If my myeloid lines were more donor, I would have a DLI in a heartbeat at the first whisper of a relapse, but the concerns of Dr. Forman (who did my transplant) give me pause. I  honestly don't know what I would do

I am happy to help however I can with questions about DLI. I have several articles on the subject, mostly related to CLL of course, I can forward if you contact me off list.

Be well

Brian, 57 yr family doc & father of 4, dx 9/05 with CLL del 11q  unmutated, CD38+, ITP 9/06 eventually failed steroids, IVIG , Rituxan and splenectomy  controlled w cyclosporin A  Rituxan combo.l CR. RIC MUD HSCT July 1/08  now CR but rejecting graft see

Saturday, January 3, 2009

"You say good bye and I say hello" The Beatles

The visit with Dr. Castro was illuminating but I am not crazy about what I saw. Nothing bad. Lots of encouraging information. In fact it was just what the doctor ordered. A second and very different opinion.

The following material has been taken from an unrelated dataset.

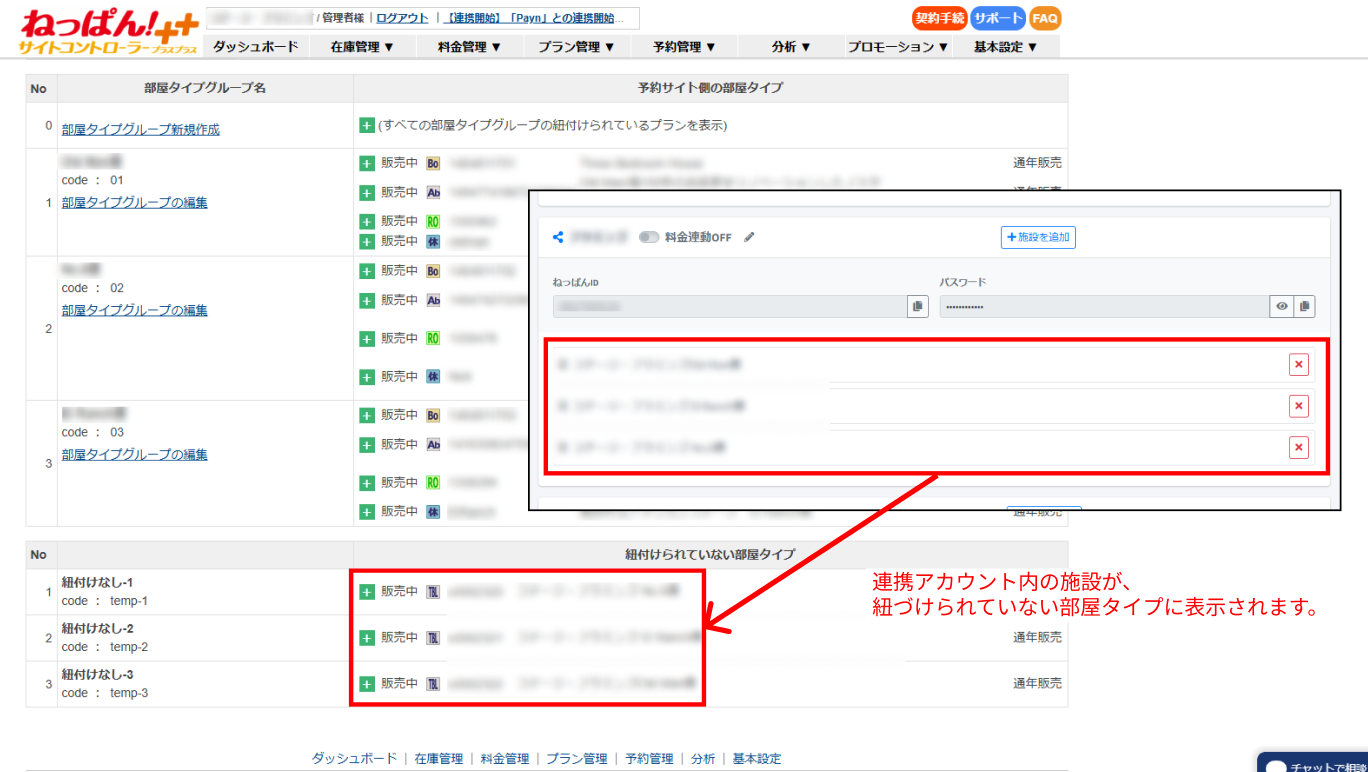
Task: Click the green plus next to 紐付けなし-3
Action: tap(367, 684)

What I left UC San Diego with was more contradictory data points to add into a formula that would already give pause to a chaos theorist.

The bottom line is that Dr. Castro has radically opposite ideas to those of Dr. Forman on what to do next if my CT scan shows any progression. He favors a DLI and Forman rages against it.

I am still trying to find my middle path through what the Buddha in me whispers is just the illusion of a contradiction.

I will get back back to you when I achieve enlightenment or when I noodle my way around this twist in the road, whichever comes first.

My kids are visiting, so I  my posting  may be less frequent for another week or so.

Many blessings for the New Year. I have a good felling about 2009.